The most challenging part of the job involved getting water to his muscadine grapes. “We took PVC pipes, drilled holes in them and moved them from place to place. Then, we would hook the water line to it,” James explained. After using this very intensive type of manual irrigation for a while, James finally got the information he needed to make his muscadine operation more efficient.
“I was on a trip to Griffin (Georgia) to buy plants for the farm and I received information on drip irrigation,” James said. He also learned how the USDA-Natural Resources Conservation Service (NRCS) offered programs that could help him install this type of irrigation system on his farm.
James visited the local office in Vienna and NRCS District Conservationist, Graylen Hall, suggested that he apply for financial and technical assistance through the Cooperative Conservation Partnership Initiative (CCPI).
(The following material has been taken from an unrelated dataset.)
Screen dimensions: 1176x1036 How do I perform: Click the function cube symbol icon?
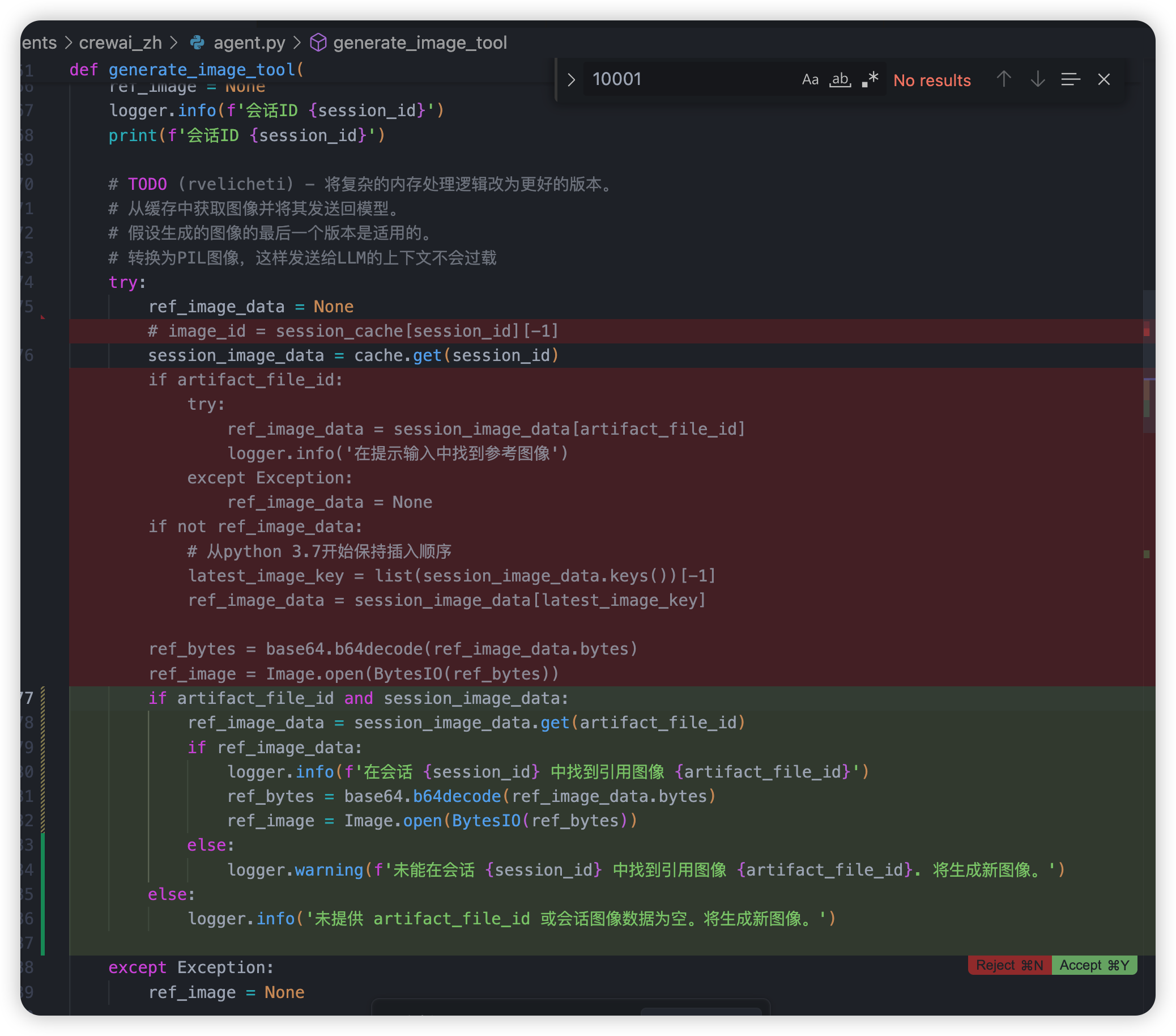tap(318, 43)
Funded through the Environmental Quality Incentives Program (EQIP), a voluntary program, CCPI enhances conservation outcomes to achieve resource conservation objectives. When James’ CCPI contract received approval, his conservation plan addressed his water resource concern. CCPI funds have helped James install a drip-irrigation system in his vineyards. Drip-irrigation systems are very efficient in providing water to crops. The well that feeds the drip irrigation system pumps 70 gallons a minute.
“It conserves water tremendously. We can take less water and go farther.” James said. In addition to the CCPI agreement, James has two other NRCS program contracts. A different EQIP contract helped him retrofit pivots for an overhead irrigation system in his fields. Retrofitted pivots reduce evaporation and gets water closer to crops. James’ row crop operation includes collards, cotton, peanuts and wheat.
The other contract is under the Conservation Stewardship Program (CSP). This program is specifically for farmers and landowners like James who make it a priority to continuously have conservation plans in place on their land to address natural resource concerns. James has been able to address soil erosion under CSP assistance. “I hate to see erosion. I hate it. Rolling hills and rain don’t work.” James said.
Conservation treatments such as terracing, cover crop planting and strip tilling have helped cut down on soil erosion caused by water runoff in fields. “It’s been a benefit for sure,” James said about the treatments. Hall who has worked with James to implement conservation plans on his farm said there’s no doubt about James’ dedication in taking care of natural resources. “Howard is committed to conservation and water management,” Hall added.
James said that the assistance provided through CCPI and the other conservation programs have really benefited his operation. He hopes that his hard work to conserve soil and water now will be evident for future generations. Dooly County is a designated StrikeForce county in Georgia. The USDA StrikeForce Initiative is designed to help relieve persistent poverty in high-poverty counties.